ACTIVITY
Find "Task: Turn on Check SWF checkbox" and "Task: Click the Dioxyde d'azote (NO2) title" in the records below. Copy the lines holding them and every line between, exactly, and no others.
*** Begin section ***
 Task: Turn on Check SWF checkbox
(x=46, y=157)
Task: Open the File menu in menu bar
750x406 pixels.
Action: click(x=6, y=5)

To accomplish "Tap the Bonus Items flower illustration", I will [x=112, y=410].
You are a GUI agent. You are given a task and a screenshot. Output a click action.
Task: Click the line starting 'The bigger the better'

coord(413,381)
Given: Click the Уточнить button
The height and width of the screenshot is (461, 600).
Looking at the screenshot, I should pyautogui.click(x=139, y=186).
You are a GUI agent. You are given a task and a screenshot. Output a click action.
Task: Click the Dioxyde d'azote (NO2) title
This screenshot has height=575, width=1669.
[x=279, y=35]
*** End section ***
*** Begin section ***
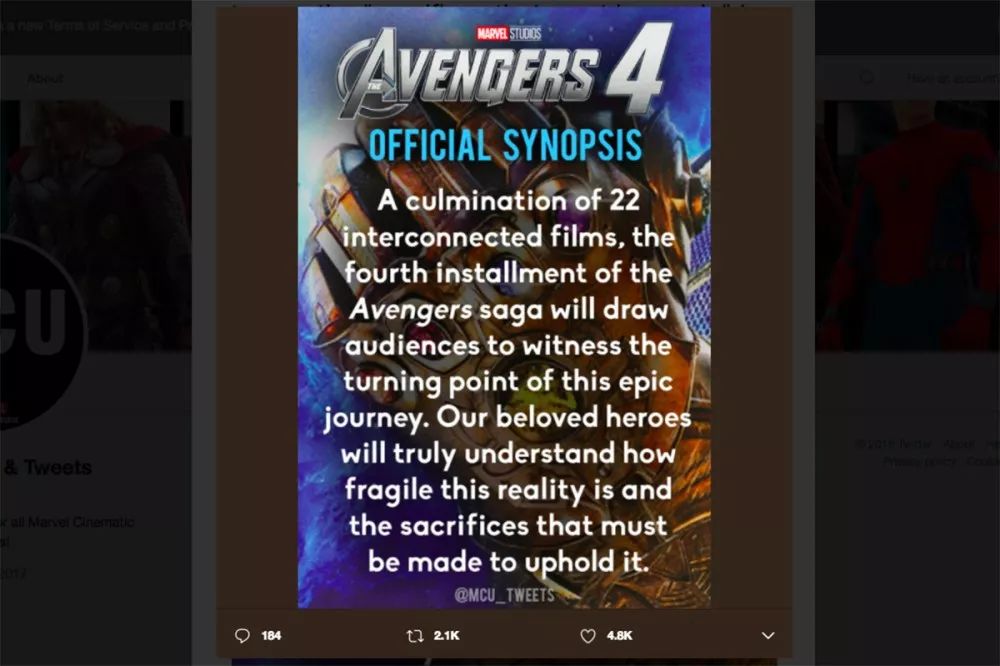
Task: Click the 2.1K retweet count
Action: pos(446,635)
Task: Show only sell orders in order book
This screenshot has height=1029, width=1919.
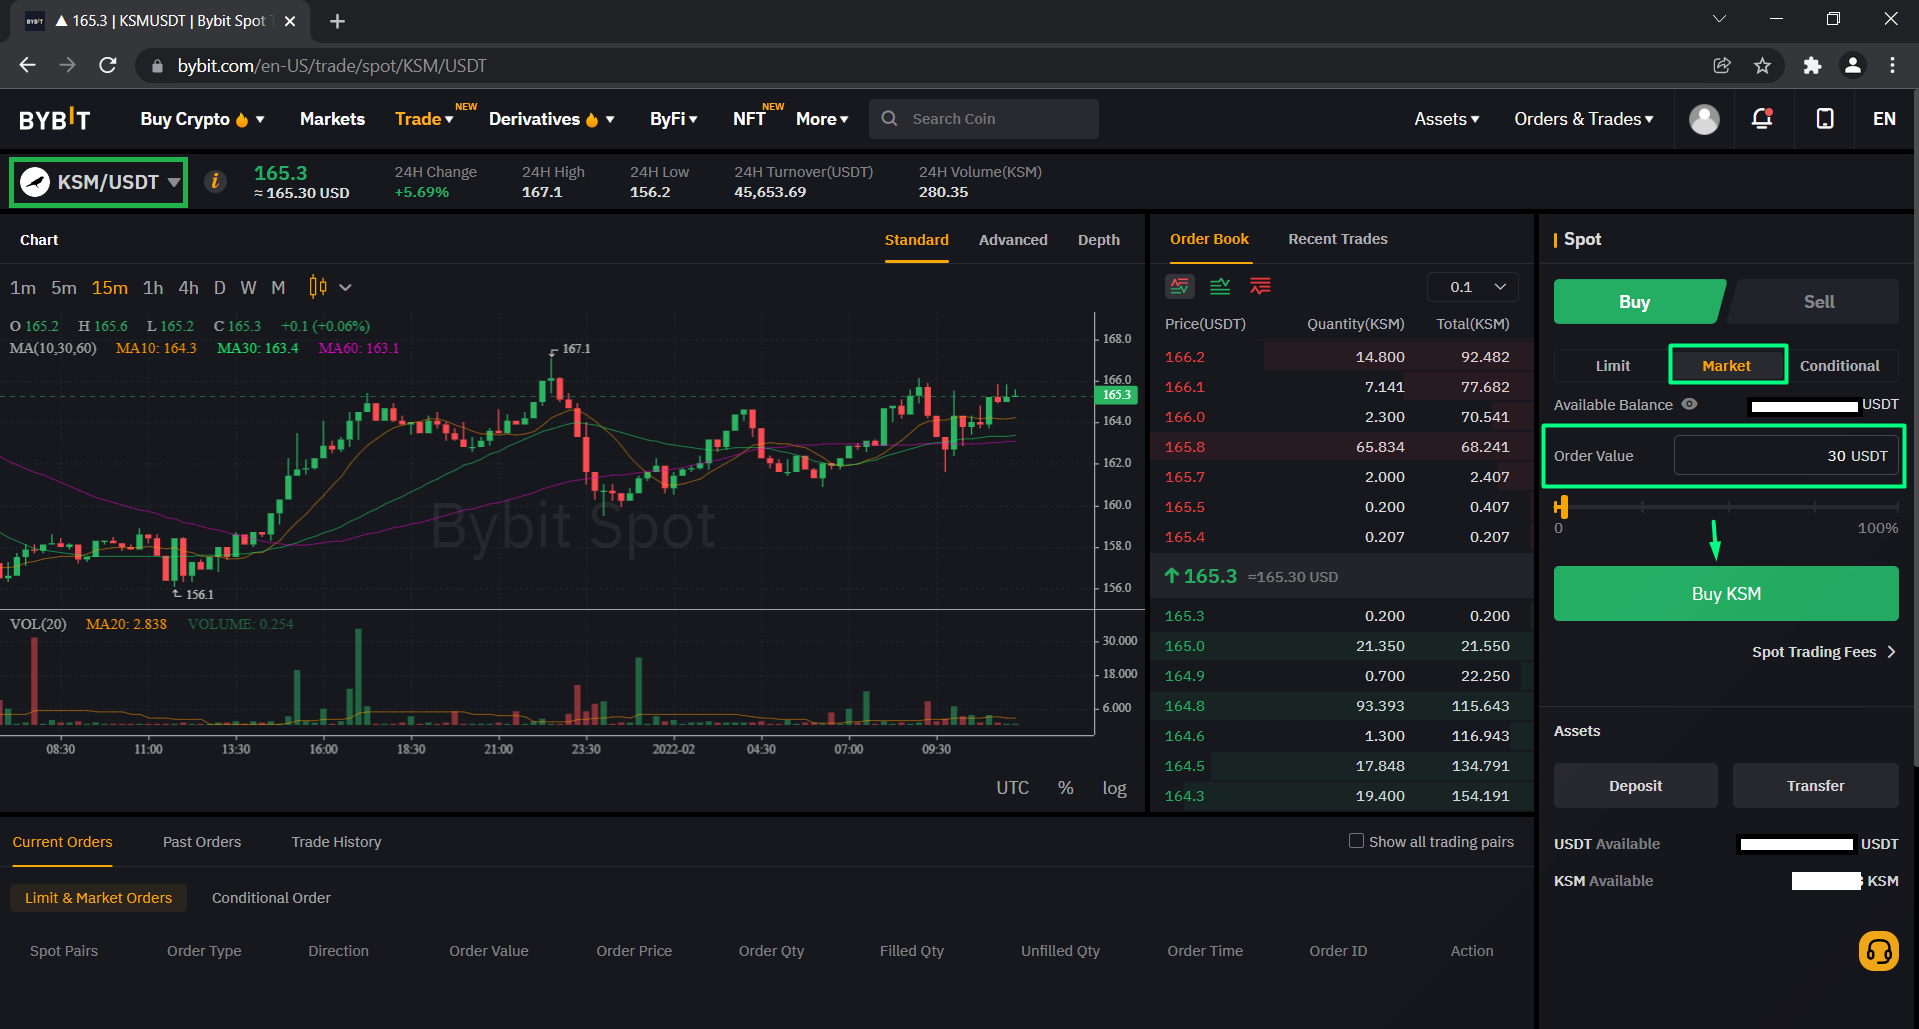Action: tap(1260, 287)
*** End section ***
EXPECTED ANSWER
 Task: Turn on Check SWF checkbox
(x=46, y=157)
Task: Open the File menu in menu bar
750x406 pixels.
Action: click(x=6, y=5)

To accomplish "Tap the Bonus Items flower illustration", I will [x=112, y=410].
You are a GUI agent. You are given a task and a screenshot. Output a click action.
Task: Click the line starting 'The bigger the better'

coord(413,381)
Given: Click the Уточнить button
The height and width of the screenshot is (461, 600).
Looking at the screenshot, I should pyautogui.click(x=139, y=186).
You are a GUI agent. You are given a task and a screenshot. Output a click action.
Task: Click the Dioxyde d'azote (NO2) title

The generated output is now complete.